We’ve all got a friend who can’t ever seem to catch a fish. Just look around your group of friends and there’s probably a guy who never seems to reel in anything but the bait. If you’re thinking about your fishing friends and can’t seem to think of anyone, I have some bad news for you…
If this is the case there is a fishing spot that can make anyone feel like a master angler. Just make sure to tidy up the boat before you leave.
Watch this video to see this fishing hot spot in full force.
Bring a pole or people will get start getting suspicious when you tell them you’re going fishing.
The fish species in the video are the much talked about Asian silver carp. Their story is a great example of what can happen when a foreign species is introduced into an ecosystem.
These fish were imported from Asia in the 1970s to stock private ponds in the southern United States. Sure enough they escaped the ponds and found their way into the river systems. After that it was only a matter of time before their population explosion began.

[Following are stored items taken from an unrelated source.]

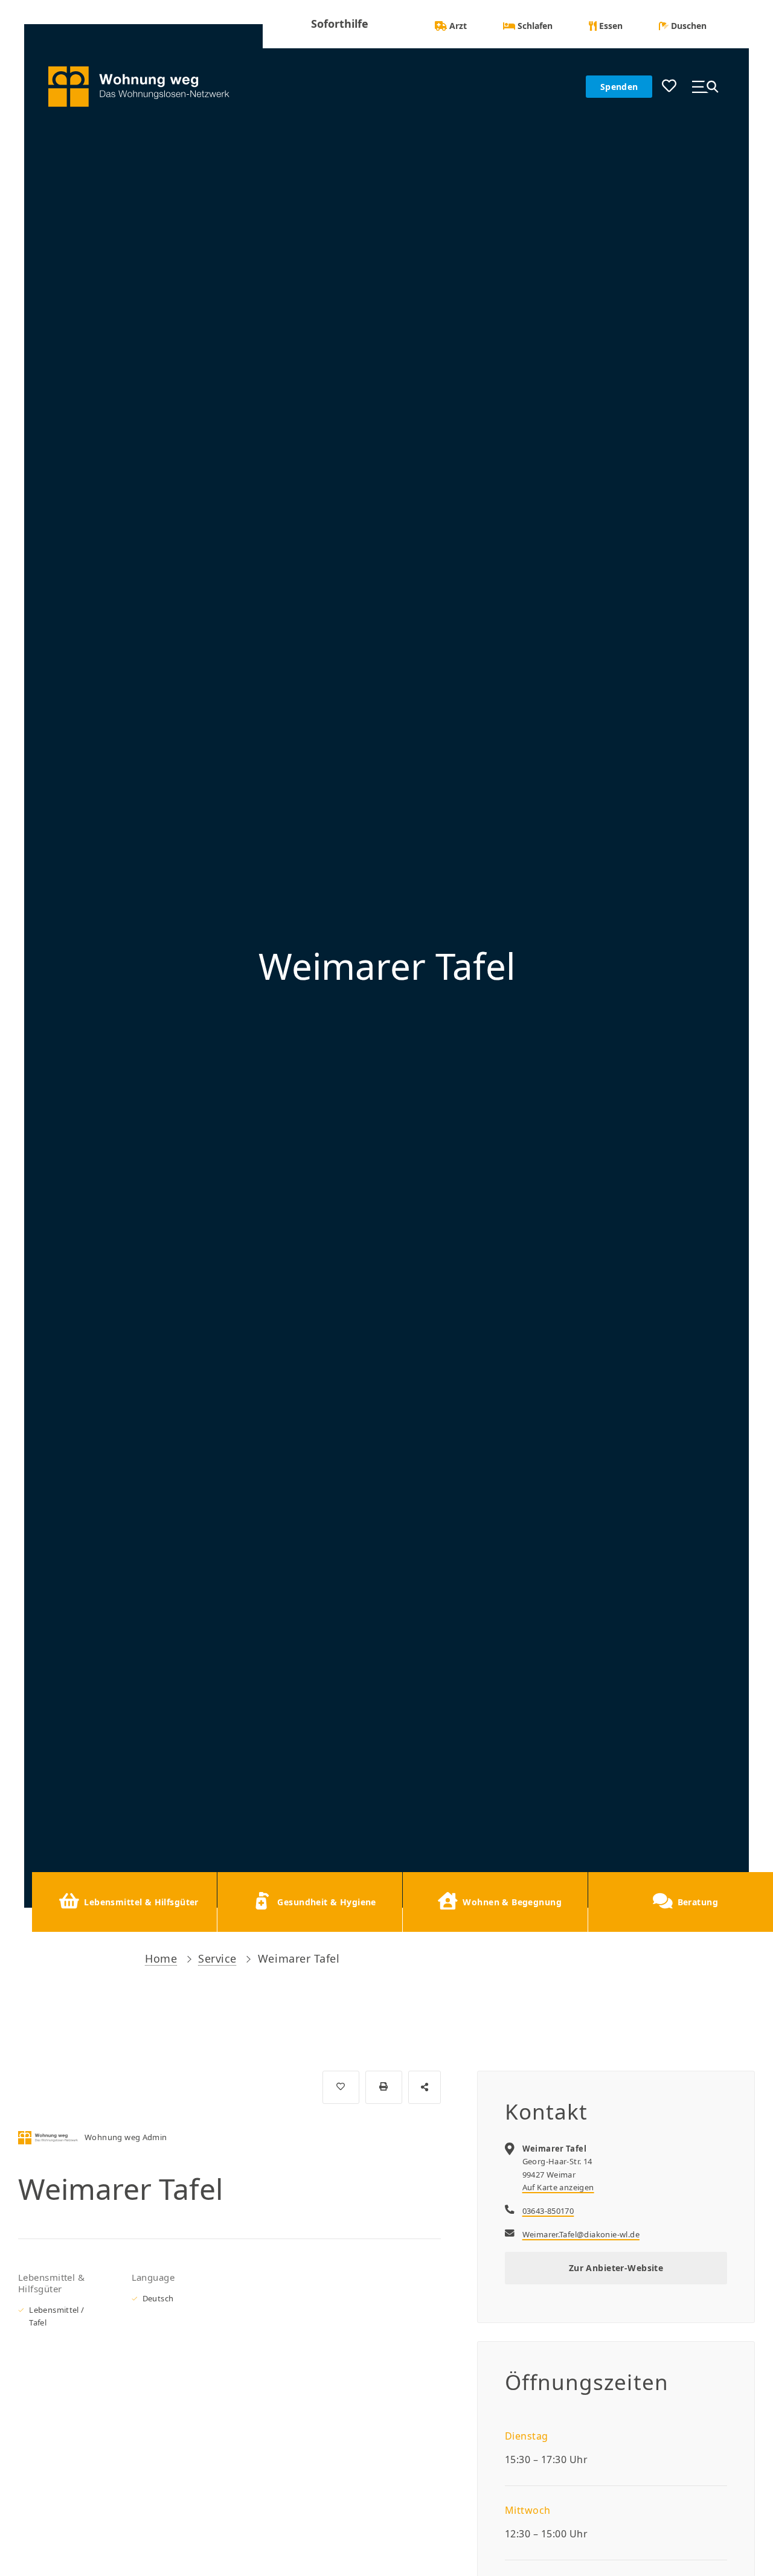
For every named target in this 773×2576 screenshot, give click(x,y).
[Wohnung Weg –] (148, 86)
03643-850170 (548, 2210)
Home (161, 1958)
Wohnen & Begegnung (512, 1902)
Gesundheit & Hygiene (326, 1902)
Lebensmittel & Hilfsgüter (141, 1902)
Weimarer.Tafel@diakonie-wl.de (581, 2234)
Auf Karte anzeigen (558, 2187)
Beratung (698, 1902)
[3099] (340, 2087)
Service (217, 1958)
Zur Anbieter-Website (616, 2268)
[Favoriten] (669, 86)
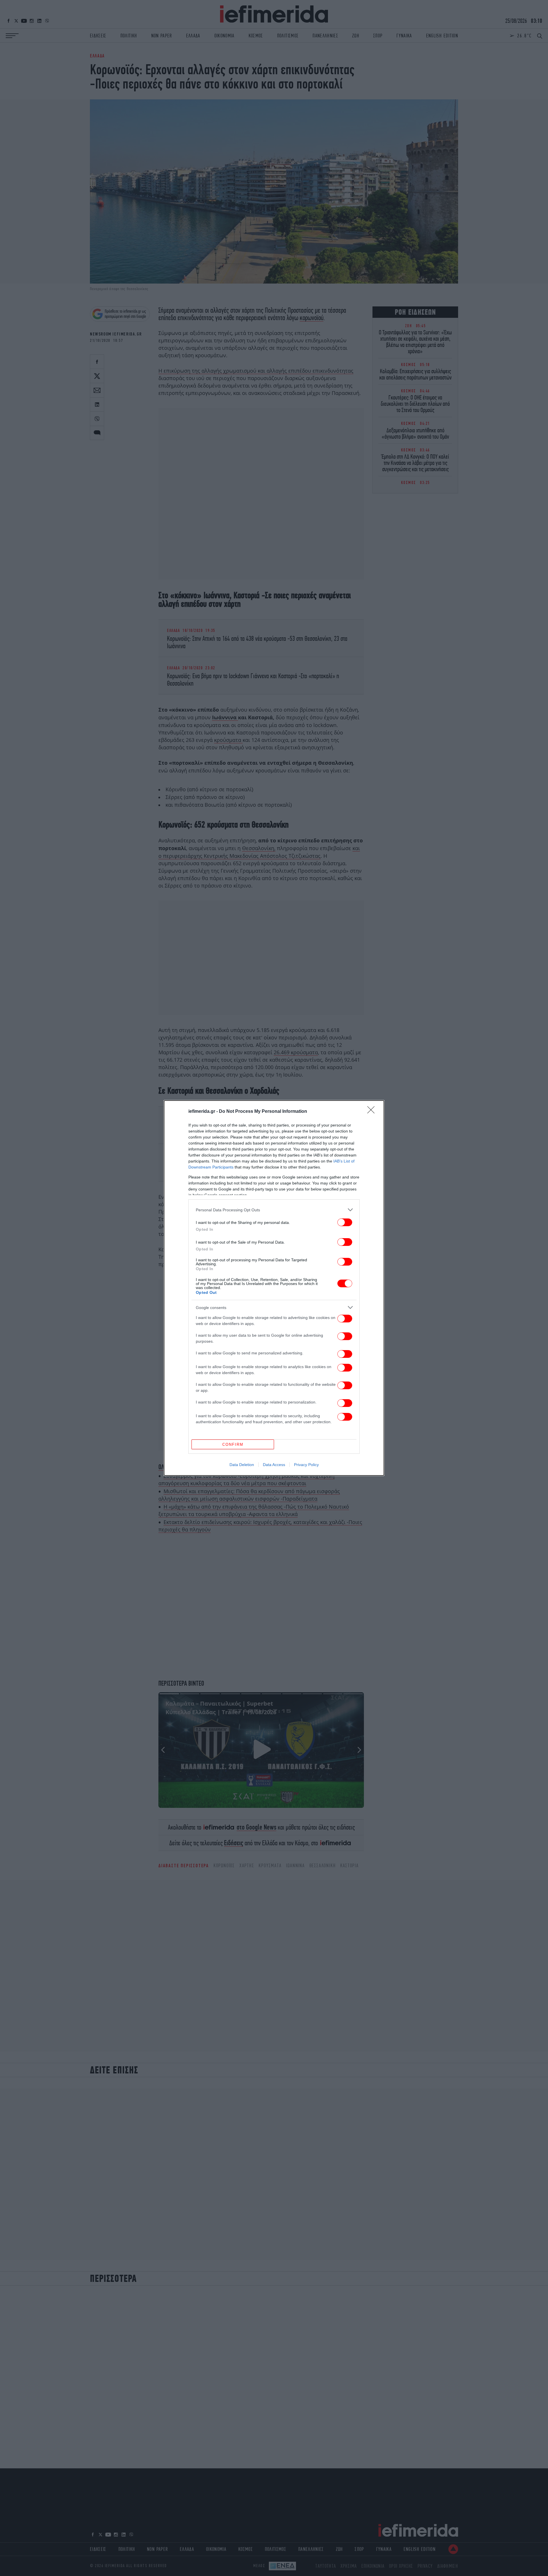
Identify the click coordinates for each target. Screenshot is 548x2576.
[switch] (344, 1222)
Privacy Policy (306, 1464)
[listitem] (274, 1210)
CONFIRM (232, 1444)
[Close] (372, 1111)
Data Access (274, 1464)
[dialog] (274, 1288)
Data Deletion (241, 1464)
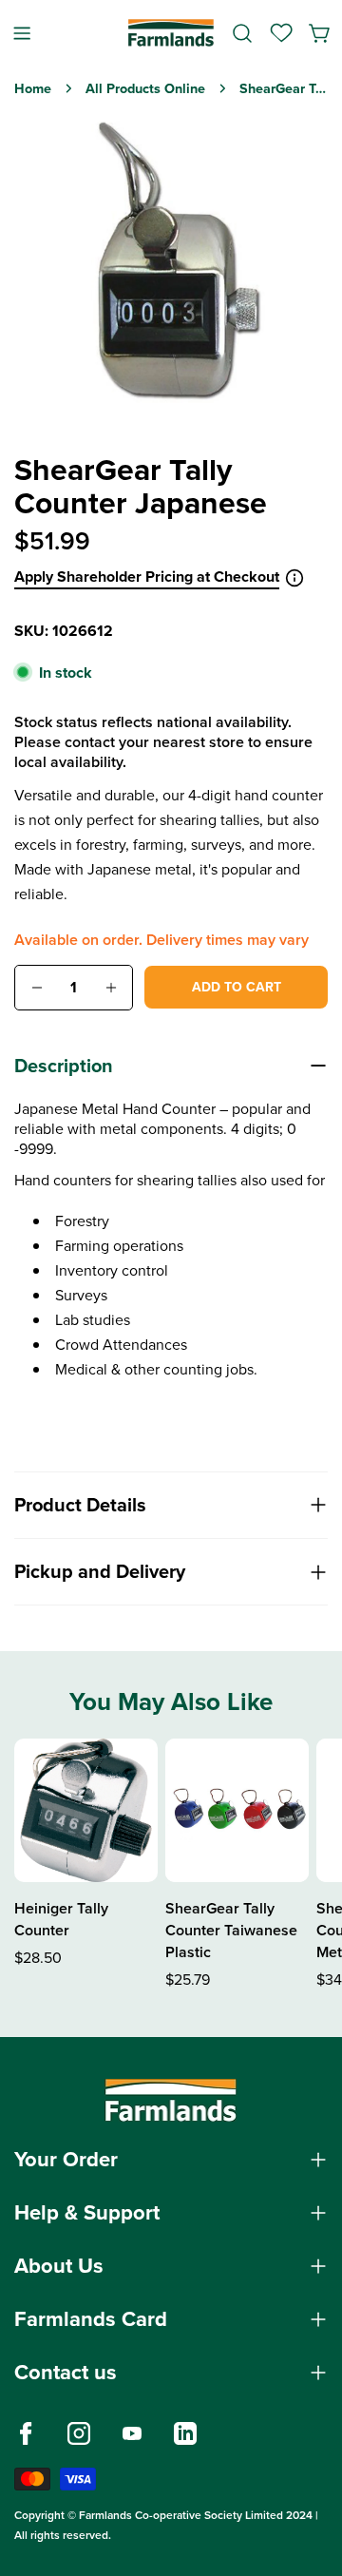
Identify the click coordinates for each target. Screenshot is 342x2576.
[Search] (242, 33)
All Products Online (145, 88)
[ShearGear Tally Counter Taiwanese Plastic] (237, 1810)
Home (32, 88)
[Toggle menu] (22, 32)
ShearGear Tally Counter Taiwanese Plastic (231, 1930)
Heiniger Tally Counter (61, 1919)
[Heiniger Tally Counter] (86, 1810)
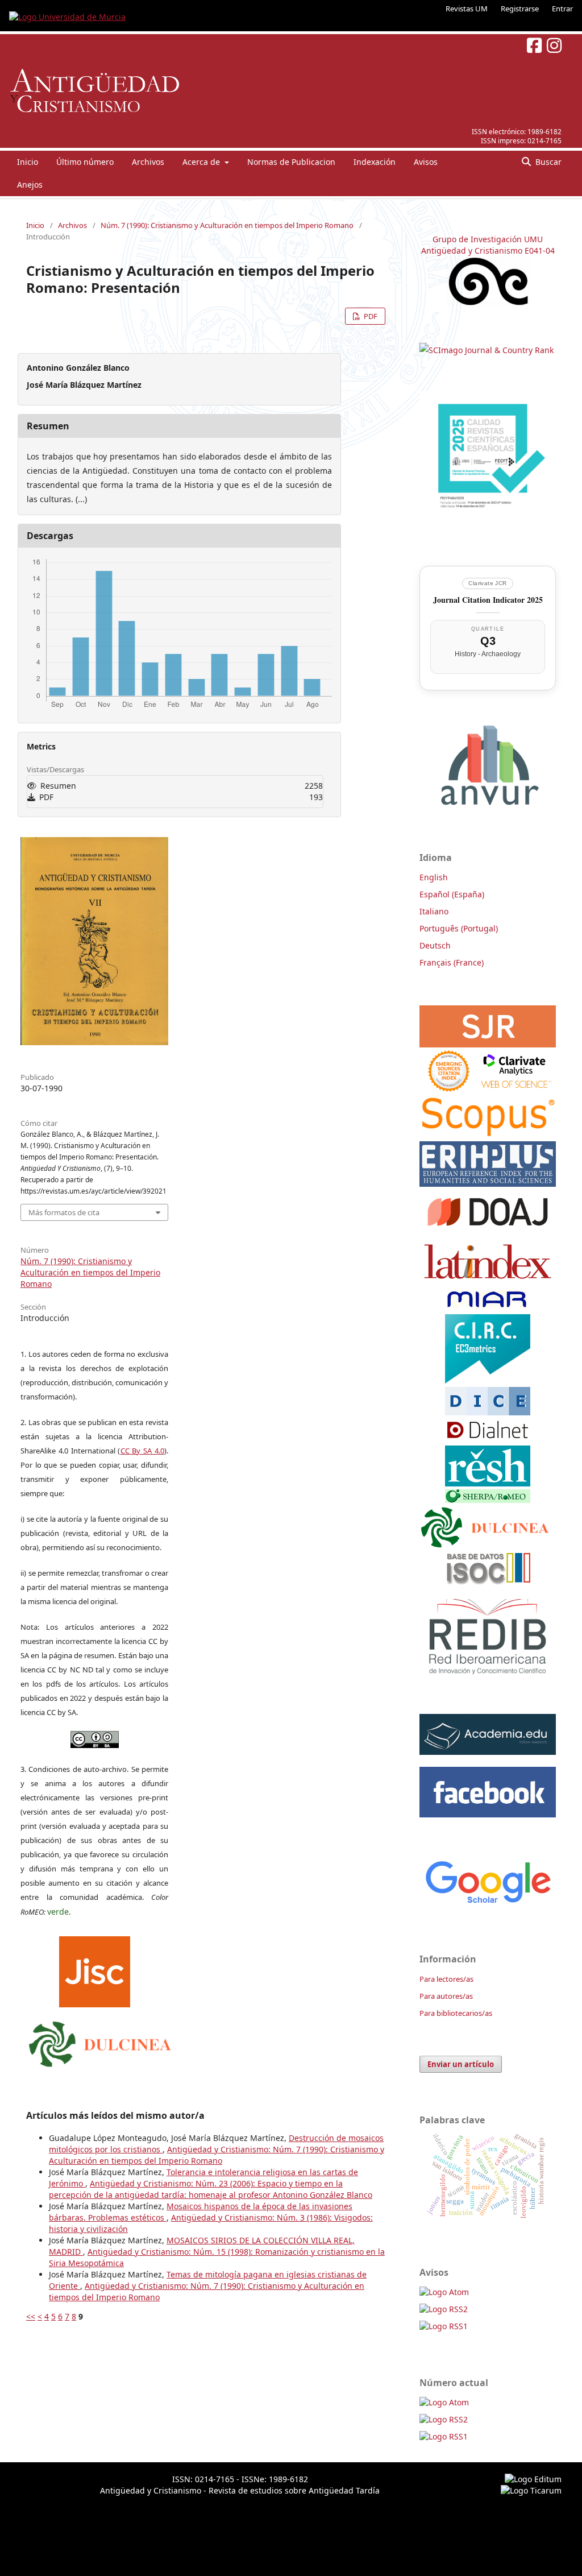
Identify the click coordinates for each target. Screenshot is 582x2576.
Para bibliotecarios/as (455, 2013)
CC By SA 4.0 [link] (142, 1451)
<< (30, 2316)
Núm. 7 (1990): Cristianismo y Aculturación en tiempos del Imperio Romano (227, 225)
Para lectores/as (446, 1979)
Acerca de (202, 161)
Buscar (547, 161)
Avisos (426, 161)
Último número (85, 161)
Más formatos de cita (63, 1212)
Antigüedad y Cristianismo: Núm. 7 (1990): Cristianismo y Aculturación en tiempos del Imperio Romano (216, 2155)
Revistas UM (467, 8)
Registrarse (520, 8)
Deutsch (435, 945)
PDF (369, 316)
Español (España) (451, 894)
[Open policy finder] (94, 1969)
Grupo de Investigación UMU (488, 239)
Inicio (27, 161)
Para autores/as (446, 1996)
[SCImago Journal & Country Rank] (486, 350)
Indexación (375, 161)
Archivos (148, 161)
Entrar (562, 8)
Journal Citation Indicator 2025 (488, 600)
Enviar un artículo (460, 2064)
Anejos (30, 184)
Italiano (433, 911)
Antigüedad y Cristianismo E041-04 (488, 250)
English (433, 877)
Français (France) (451, 962)
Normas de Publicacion (291, 161)
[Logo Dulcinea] (100, 2041)
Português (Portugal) (458, 928)
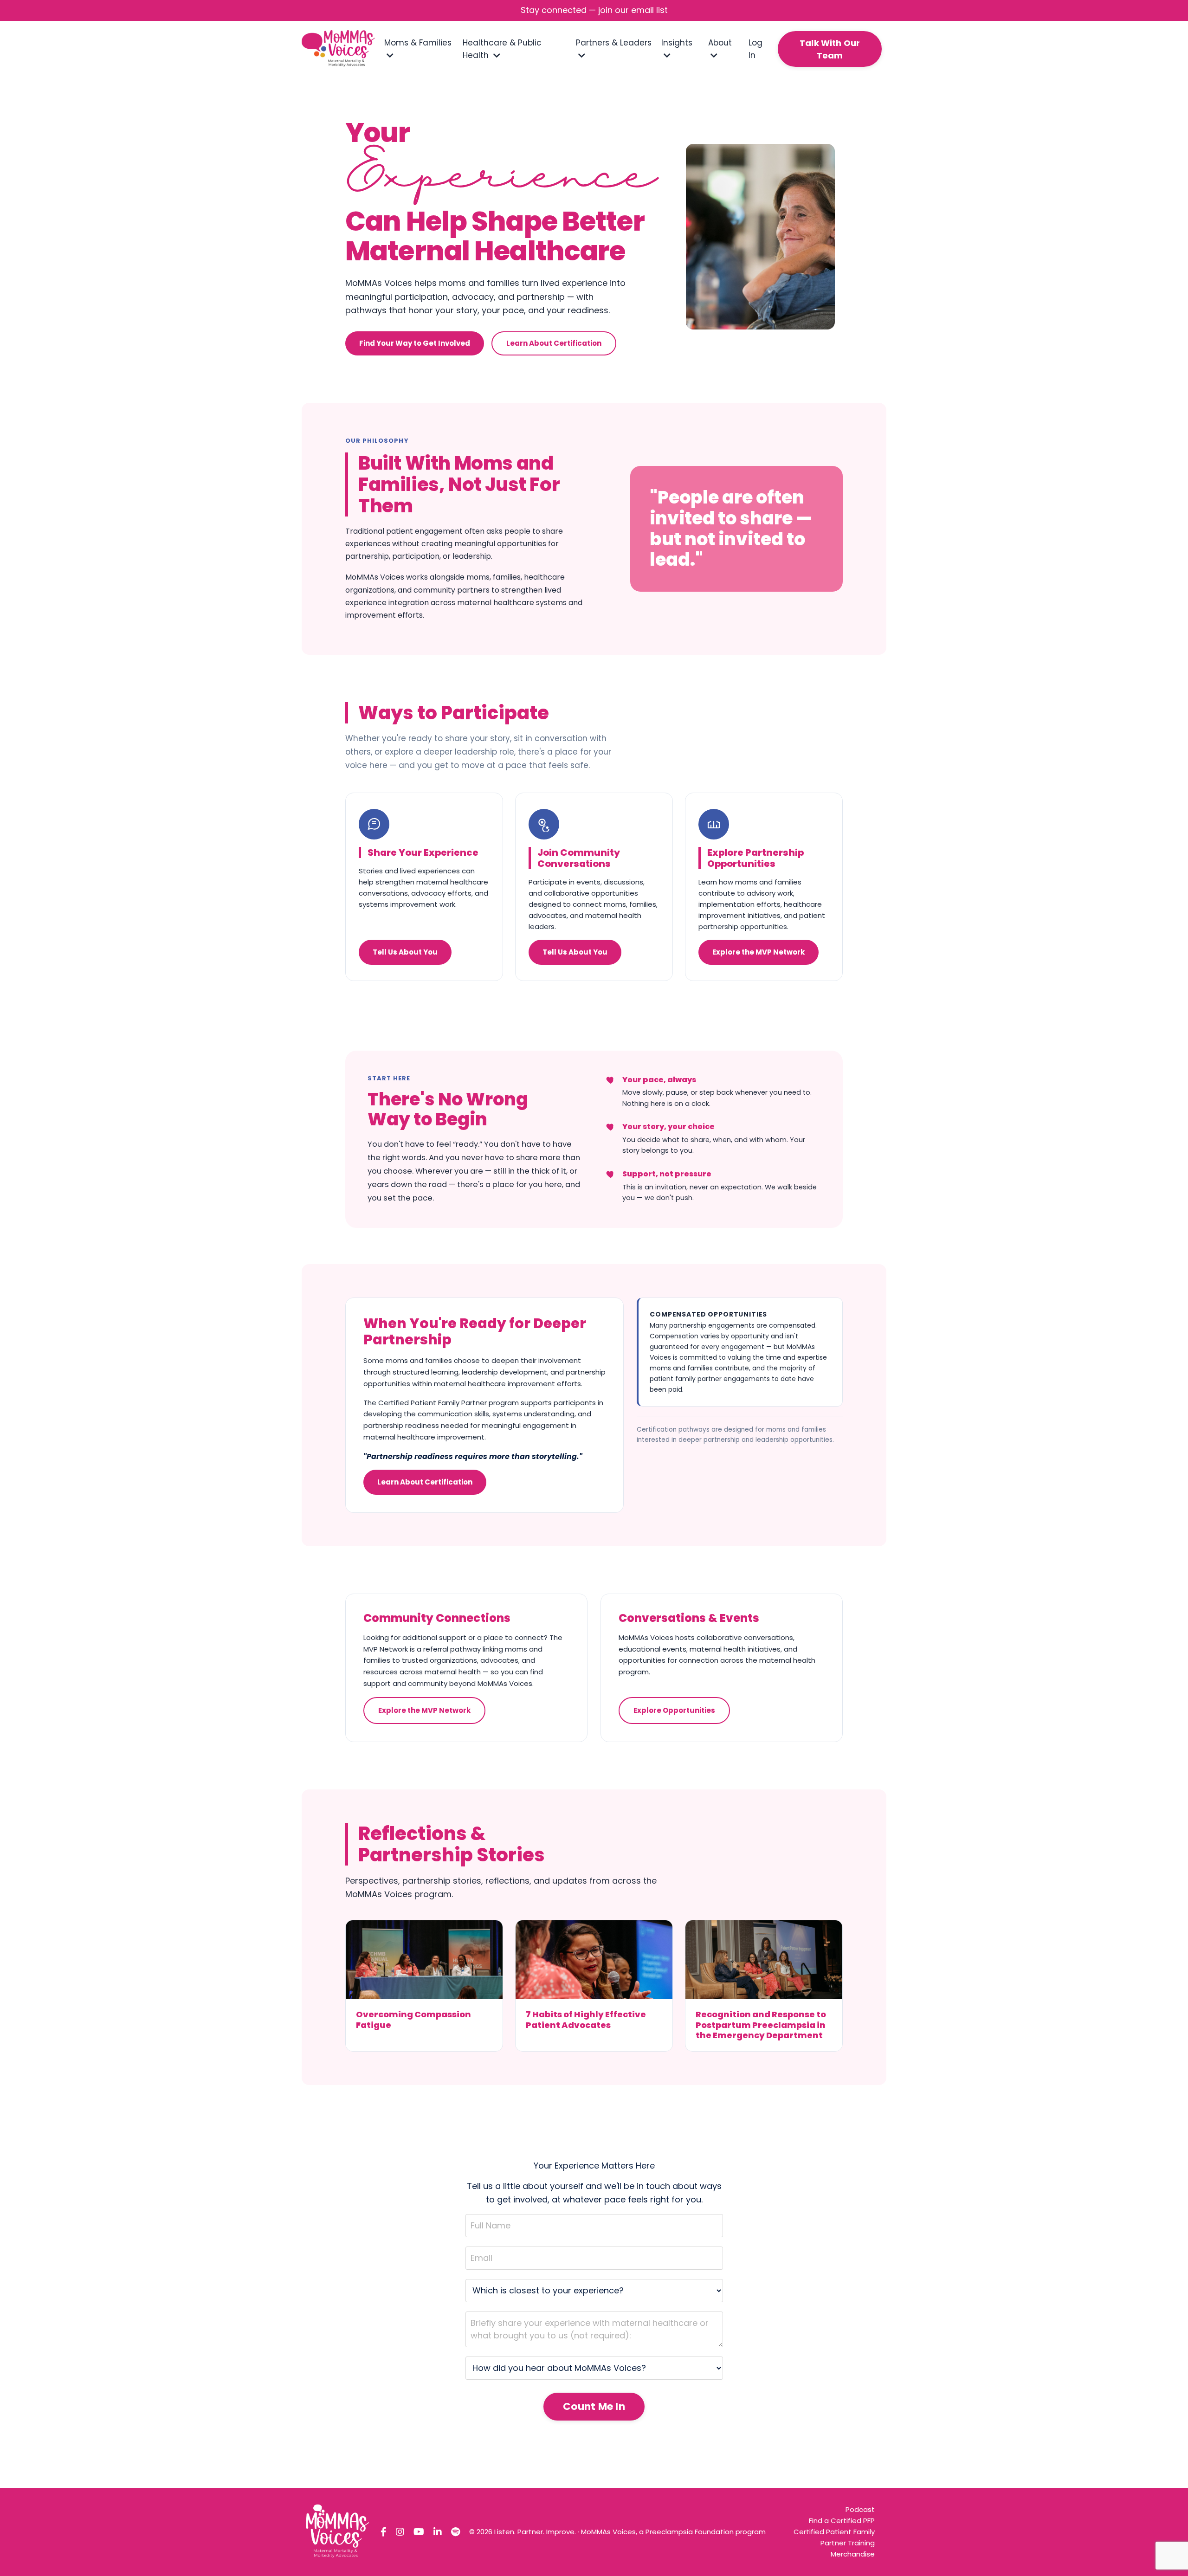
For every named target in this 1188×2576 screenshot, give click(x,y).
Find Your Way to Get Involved (414, 343)
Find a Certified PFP (842, 2520)
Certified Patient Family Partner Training (834, 2537)
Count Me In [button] (594, 2406)
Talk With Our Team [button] (830, 49)
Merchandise (853, 2554)
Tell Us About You (405, 952)
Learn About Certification (553, 343)
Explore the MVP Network (758, 952)
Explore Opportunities (674, 1710)
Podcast (860, 2509)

Today, scenes like in the video are pretty common in certain stretches of river. At certain places their population can be as high as 4,000 fish per square mile. Due to the population explosion of silver carp, oftentimes native fish populations have suffered. Native fish caught in waters infested with the Asian carp have been observed as generally thinner due to decreased food supply. Not only are the native fish thinner, their populations are believe to be lower as well.
Currently there is no real plan to control the exploding silver carp population. States have basically dropped all regulations on catching these fish to little or no effect. Kentucky even hosted a commercial fishing tournament in 2013 as a means to make a dent in the population. During that tournament, commercial fishermen hauled in a whopping 83,953 pounds of silver carp in just two days. The end result had no real impact on the long term population however.
Today these fish sit poised to enter the Great Lakes ecosystem, a situation that could be devastating. Unless we are able to discover a way to effectively control these fish, we may just have to get adjusted to life with flying carp. When life gives you lemons make lemonade, and when life gives you carp make pickled carp I suppose.